One more proof of reckless and ignorant treatment of these subjects by persons to whom the uninformed general public naturally look for light regarding them. In "City Notes" of the Pall Mall Gazette for January 8, 1881, occurs this comment upon the Board of Trade returns for the year 1880. "The disparity between the value of our imports and exports, which of late years had become so great as to alarm some dabblers in political economy, has been considerably reduced. Our imports, however, still exceed our exports by one hundred and eighty-seven million pounds, an adverse balance of trade which after all is more apparent than real," &c., &c. Now, in the first place, the adverse balance had in effect never been so high as in 1880 (it was but one hundred and fourteen millions in 1879), and in the second place it had not even then attained the frightful amount named, or anything like it, being one hundred and forty millions, not one hundred and eighty-seven millions. The Times, published ten hours earlier the same day, had shown it, with sufficient approximate correctness, as one hundred and twenty-seven millions.

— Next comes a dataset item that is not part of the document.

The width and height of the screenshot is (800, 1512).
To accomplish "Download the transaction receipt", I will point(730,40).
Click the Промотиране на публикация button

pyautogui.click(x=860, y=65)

Such marvellous mistakes and self-contradictions go unnoticed partly on account of the bewildering mass of numerals very few are able or care to understand, partly inasmuch as it is nobody's affair to spy them out; rather are powerful interests deeply concerned in endorsing the wrong conclusions drawn

  1. The bank rate from March 23 to August 17, 1882, was three per cent., the average rate of Mr. Newmarch's "twenty years" having been thirty-five per cent, higher.